L’ouvrage Biopouvoir en culture de l’écran vient de paraître aux PUR sous la direction de Sylvie Bauer (professeure des universités en Études américaines à l’Université Rennes 2 et membre de ACE), Christelle Centi (maitresse de conférences en Études américaines à l’Université de Bretagne occidentale et membre d’HCTI), Hélène Machinal (professeure en Études anglophones à l’Université Rennes 2 et membre de ACE), Monica Michlin (professeure des universités à l’Université Montpellier-Paul Valéry et membre d’EMMA), Arnaud Regnauld (professeur en Études américaines à l’Université Paris 8 Vincennes Saint-Denis et membre de TransCrit).

Présentation : table des matières de l'ouvrage

La notion de biopouvoir définie par Foucault comme le contrôle de la vie par une forme de pouvoir souvent (mais pas seulement) incarnée par l’État, a fait preuve de sa pertinence
lors de la pandémie de COVID-19. Cet ouvrage analyse plus particulièrement les formes multiples du biopouvoir, les résistances et les adhésions qu’il peut susciter. Il tente de comprendre leur mise en œuvre dans la culture de l’écran telle que vécue par nos sociétés contemporaines.
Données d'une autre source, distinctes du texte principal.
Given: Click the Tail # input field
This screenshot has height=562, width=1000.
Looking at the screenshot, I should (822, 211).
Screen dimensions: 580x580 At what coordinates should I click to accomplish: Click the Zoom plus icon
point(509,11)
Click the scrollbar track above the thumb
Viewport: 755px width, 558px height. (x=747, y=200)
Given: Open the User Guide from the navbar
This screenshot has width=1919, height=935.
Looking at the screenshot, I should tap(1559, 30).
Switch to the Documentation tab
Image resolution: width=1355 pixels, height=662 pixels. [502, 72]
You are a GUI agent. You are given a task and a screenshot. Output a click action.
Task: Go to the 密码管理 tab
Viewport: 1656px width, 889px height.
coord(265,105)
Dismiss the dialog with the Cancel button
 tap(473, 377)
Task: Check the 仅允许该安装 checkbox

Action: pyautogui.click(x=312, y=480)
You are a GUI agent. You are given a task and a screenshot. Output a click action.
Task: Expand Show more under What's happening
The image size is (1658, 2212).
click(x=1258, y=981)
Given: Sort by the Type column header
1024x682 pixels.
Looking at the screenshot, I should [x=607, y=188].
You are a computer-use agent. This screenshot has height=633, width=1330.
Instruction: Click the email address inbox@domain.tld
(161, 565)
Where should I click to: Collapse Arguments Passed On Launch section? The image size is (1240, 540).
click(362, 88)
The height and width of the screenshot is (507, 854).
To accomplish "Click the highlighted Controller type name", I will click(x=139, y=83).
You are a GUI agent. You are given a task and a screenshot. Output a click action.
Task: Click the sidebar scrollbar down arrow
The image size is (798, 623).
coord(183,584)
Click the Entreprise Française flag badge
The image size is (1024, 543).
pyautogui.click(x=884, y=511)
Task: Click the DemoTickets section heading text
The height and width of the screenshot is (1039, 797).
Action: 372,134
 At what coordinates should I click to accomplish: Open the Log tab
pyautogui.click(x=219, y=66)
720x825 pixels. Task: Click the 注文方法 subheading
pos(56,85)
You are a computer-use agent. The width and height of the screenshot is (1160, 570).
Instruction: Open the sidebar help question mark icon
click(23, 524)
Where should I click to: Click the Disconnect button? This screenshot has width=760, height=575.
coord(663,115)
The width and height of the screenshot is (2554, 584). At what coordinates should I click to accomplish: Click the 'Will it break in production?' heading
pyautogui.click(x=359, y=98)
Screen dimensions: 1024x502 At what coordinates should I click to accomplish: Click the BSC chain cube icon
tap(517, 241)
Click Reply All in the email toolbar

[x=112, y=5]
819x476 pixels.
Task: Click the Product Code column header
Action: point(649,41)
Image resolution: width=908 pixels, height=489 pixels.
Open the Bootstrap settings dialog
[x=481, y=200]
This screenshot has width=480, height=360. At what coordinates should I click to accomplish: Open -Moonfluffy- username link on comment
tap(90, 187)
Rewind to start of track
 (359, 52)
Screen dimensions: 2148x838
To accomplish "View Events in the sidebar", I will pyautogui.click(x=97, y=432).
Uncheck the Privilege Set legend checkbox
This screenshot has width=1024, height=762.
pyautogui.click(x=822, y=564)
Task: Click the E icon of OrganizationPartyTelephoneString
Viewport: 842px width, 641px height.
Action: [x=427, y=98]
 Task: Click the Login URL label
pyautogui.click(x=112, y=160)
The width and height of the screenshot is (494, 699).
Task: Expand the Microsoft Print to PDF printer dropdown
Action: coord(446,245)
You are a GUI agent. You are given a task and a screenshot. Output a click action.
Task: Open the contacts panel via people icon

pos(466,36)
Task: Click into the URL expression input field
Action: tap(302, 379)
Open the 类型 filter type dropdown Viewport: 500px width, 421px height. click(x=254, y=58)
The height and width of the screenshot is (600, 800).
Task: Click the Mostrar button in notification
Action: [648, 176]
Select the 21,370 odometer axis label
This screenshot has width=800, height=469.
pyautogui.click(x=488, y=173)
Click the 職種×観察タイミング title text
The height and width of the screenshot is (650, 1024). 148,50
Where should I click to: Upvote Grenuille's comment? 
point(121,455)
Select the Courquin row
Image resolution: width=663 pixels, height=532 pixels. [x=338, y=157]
Littératures anglophones et productions télévisuelles, de Margaret Atwood à Don DeLillo, de Desperate Housewives à Westworld, côtoient ainsi des analyses des systèmes de gestion d’épidémie, de reconnaissance faciale, et des figures tutélaires de la fiction comme le monstre ou le zombie. Le livre permet de réfléchir aux formes du biopouvoir, dans ses manifestations corporelles, sociales, numériques, et culturelles, à la fois sous l’angle de la discipline et de la biopolitique.